Extracted records -
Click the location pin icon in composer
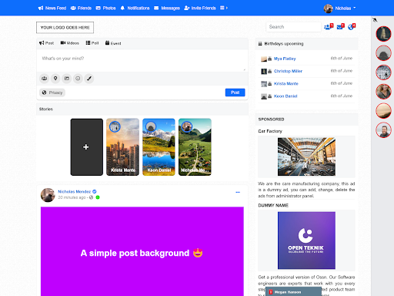 click(55, 79)
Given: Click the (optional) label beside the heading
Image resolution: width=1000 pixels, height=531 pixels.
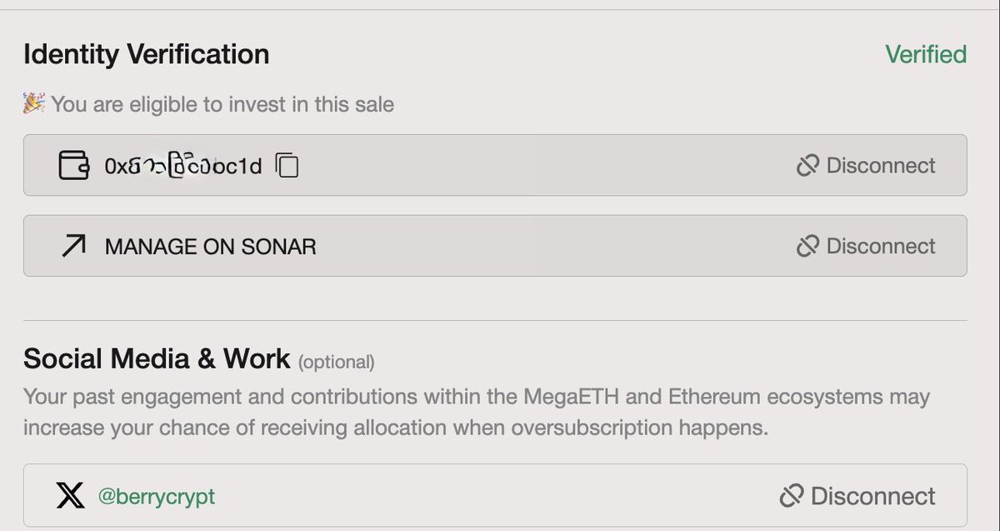Looking at the screenshot, I should [336, 362].
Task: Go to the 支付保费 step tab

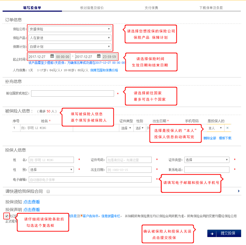Action: coord(151,8)
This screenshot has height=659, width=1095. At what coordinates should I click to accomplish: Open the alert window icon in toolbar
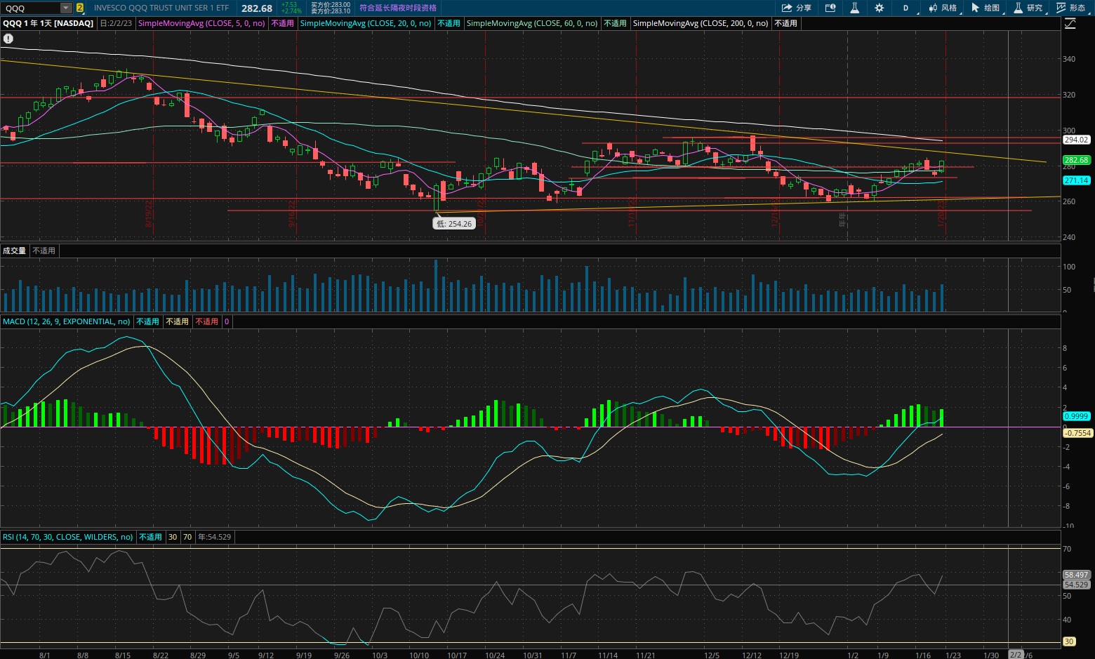tap(830, 8)
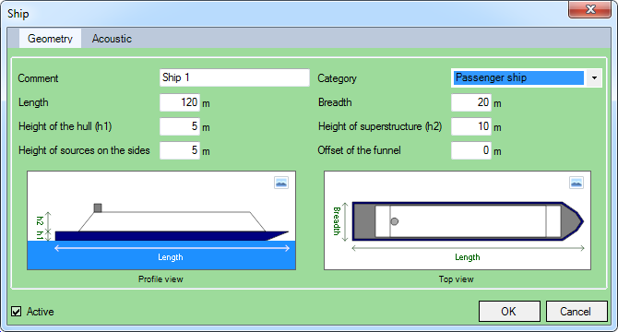Click the image icon in Top view
The image size is (618, 332).
576,183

What needs to be done -
Could you repeat exactly the lines from the one containing "Given: Click the" to the last line of the records, both included, and leave out every picture?

The answer -
Given: Click the (optional) label beside the heading
Image resolution: width=1000 pixels, height=531 pixels.
Looking at the screenshot, I should [336, 362].
Task: Go to the 支付保费 step tab

Action: coord(151,8)
This screenshot has height=659, width=1095. At what coordinates should I click to accomplish: Open the alert window icon in toolbar
tap(830, 8)
Click the image icon in Top view
The image size is (618, 332).
576,183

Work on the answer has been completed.